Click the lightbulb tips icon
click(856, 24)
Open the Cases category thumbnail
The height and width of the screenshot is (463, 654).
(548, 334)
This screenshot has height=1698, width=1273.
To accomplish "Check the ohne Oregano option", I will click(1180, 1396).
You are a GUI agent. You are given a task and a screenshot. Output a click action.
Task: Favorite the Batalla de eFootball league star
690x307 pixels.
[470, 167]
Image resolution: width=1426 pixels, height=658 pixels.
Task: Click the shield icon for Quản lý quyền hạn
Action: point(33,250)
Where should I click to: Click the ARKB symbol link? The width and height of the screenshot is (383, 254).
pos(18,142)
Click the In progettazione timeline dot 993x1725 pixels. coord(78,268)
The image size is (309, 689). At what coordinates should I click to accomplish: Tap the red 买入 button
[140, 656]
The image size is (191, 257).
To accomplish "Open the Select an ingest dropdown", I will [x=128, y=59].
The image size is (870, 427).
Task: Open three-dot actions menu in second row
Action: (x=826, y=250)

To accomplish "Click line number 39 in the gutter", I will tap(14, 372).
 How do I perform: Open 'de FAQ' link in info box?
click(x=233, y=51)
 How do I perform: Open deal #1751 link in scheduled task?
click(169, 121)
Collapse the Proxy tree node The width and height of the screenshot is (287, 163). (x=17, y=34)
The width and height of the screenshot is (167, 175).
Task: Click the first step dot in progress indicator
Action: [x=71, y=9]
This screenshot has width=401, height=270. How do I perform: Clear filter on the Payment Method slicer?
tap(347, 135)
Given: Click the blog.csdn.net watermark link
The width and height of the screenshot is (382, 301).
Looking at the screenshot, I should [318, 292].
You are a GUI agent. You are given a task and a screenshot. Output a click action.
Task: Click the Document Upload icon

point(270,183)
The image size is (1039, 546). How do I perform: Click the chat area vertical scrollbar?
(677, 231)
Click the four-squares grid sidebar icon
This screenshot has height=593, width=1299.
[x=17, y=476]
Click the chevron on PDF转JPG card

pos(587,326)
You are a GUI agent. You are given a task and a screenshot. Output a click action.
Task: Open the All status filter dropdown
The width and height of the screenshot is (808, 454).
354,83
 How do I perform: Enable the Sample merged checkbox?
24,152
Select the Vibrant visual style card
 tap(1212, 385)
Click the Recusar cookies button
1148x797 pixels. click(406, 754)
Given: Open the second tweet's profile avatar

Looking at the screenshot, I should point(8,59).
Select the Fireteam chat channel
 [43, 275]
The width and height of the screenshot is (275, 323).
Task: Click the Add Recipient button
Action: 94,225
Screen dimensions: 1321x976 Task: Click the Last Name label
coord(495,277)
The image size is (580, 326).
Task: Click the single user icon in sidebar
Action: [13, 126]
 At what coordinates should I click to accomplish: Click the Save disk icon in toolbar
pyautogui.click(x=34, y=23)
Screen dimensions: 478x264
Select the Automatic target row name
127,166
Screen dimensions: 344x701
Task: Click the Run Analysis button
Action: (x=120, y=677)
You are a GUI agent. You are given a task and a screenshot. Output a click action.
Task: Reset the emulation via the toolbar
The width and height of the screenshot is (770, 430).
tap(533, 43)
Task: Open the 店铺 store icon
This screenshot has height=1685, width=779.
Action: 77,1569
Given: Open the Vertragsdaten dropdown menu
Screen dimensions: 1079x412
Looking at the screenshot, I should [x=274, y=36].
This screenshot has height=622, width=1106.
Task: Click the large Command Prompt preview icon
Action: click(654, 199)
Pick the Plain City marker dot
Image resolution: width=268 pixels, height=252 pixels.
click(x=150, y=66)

──────

Work to be completed
Copy each line of the listing verbatim.

Solution to this task
Click the lightbulb tips icon
click(856, 24)
Open the Cases category thumbnail
The height and width of the screenshot is (463, 654).
(548, 334)
This screenshot has height=1698, width=1273.
To accomplish "Check the ohne Oregano option", I will click(1180, 1396).
You are a GUI agent. You are given a task and a screenshot. Output a click action.
Task: Favorite the Batalla de eFootball league star
690x307 pixels.
[470, 167]
Image resolution: width=1426 pixels, height=658 pixels.
Task: Click the shield icon for Quản lý quyền hạn
Action: point(33,250)
Where should I click to: Click the ARKB symbol link? The width and height of the screenshot is (383, 254).
pos(18,142)
Click the In progettazione timeline dot 993x1725 pixels. coord(78,268)
The image size is (309, 689). At what coordinates should I click to accomplish: Tap the red 买入 button
[140, 656]
The image size is (191, 257).
To accomplish "Open the Select an ingest dropdown", I will [x=128, y=59].
The image size is (870, 427).
Task: Open three-dot actions menu in second row
Action: (x=826, y=250)

To accomplish "Click line number 39 in the gutter", I will tap(14, 372).
 How do I perform: Open 'de FAQ' link in info box?
click(x=233, y=51)
 How do I perform: Open deal #1751 link in scheduled task?
click(169, 121)
Collapse the Proxy tree node The width and height of the screenshot is (287, 163). (x=17, y=34)
The width and height of the screenshot is (167, 175).
Task: Click the first step dot in progress indicator
Action: [x=71, y=9]
This screenshot has width=401, height=270. How do I perform: Clear filter on the Payment Method slicer?
tap(347, 135)
Given: Click the blog.csdn.net watermark link
The width and height of the screenshot is (382, 301).
Looking at the screenshot, I should [318, 292].
You are a GUI agent. You are given a task and a screenshot. Output a click action.
Task: Click the Document Upload icon

point(270,183)
The image size is (1039, 546). How do I perform: Click the chat area vertical scrollbar?
(677, 231)
Click the four-squares grid sidebar icon
This screenshot has height=593, width=1299.
[x=17, y=476]
Click the chevron on PDF转JPG card

pos(587,326)
You are a GUI agent. You are given a task and a screenshot. Output a click action.
Task: Open the All status filter dropdown
The width and height of the screenshot is (808, 454).
354,83
 How do I perform: Enable the Sample merged checkbox?
24,152
Select the Vibrant visual style card
 tap(1212, 385)
Click the Recusar cookies button
1148x797 pixels. click(406, 754)
Given: Open the second tweet's profile avatar

Looking at the screenshot, I should point(8,59).
Select the Fireteam chat channel
 [43, 275]
The width and height of the screenshot is (275, 323).
Task: Click the Add Recipient button
Action: 94,225
Screen dimensions: 1321x976 Task: Click the Last Name label
coord(495,277)
The image size is (580, 326).
Task: Click the single user icon in sidebar
Action: [13, 126]
 At what coordinates should I click to accomplish: Click the Save disk icon in toolbar
pyautogui.click(x=34, y=23)
Screen dimensions: 478x264
Select the Automatic target row name
127,166
Screen dimensions: 344x701
Task: Click the Run Analysis button
Action: (x=120, y=677)
You are a GUI agent. You are given a task and a screenshot. Output a click action.
Task: Reset the emulation via the toolbar
The width and height of the screenshot is (770, 430).
tap(533, 43)
Task: Open the 店铺 store icon
This screenshot has height=1685, width=779.
Action: 77,1569
Given: Open the Vertragsdaten dropdown menu
Screen dimensions: 1079x412
Looking at the screenshot, I should [x=274, y=36].
This screenshot has height=622, width=1106.
Task: Click the large Command Prompt preview icon
Action: click(654, 199)
Pick the Plain City marker dot
Image resolution: width=268 pixels, height=252 pixels.
click(x=150, y=66)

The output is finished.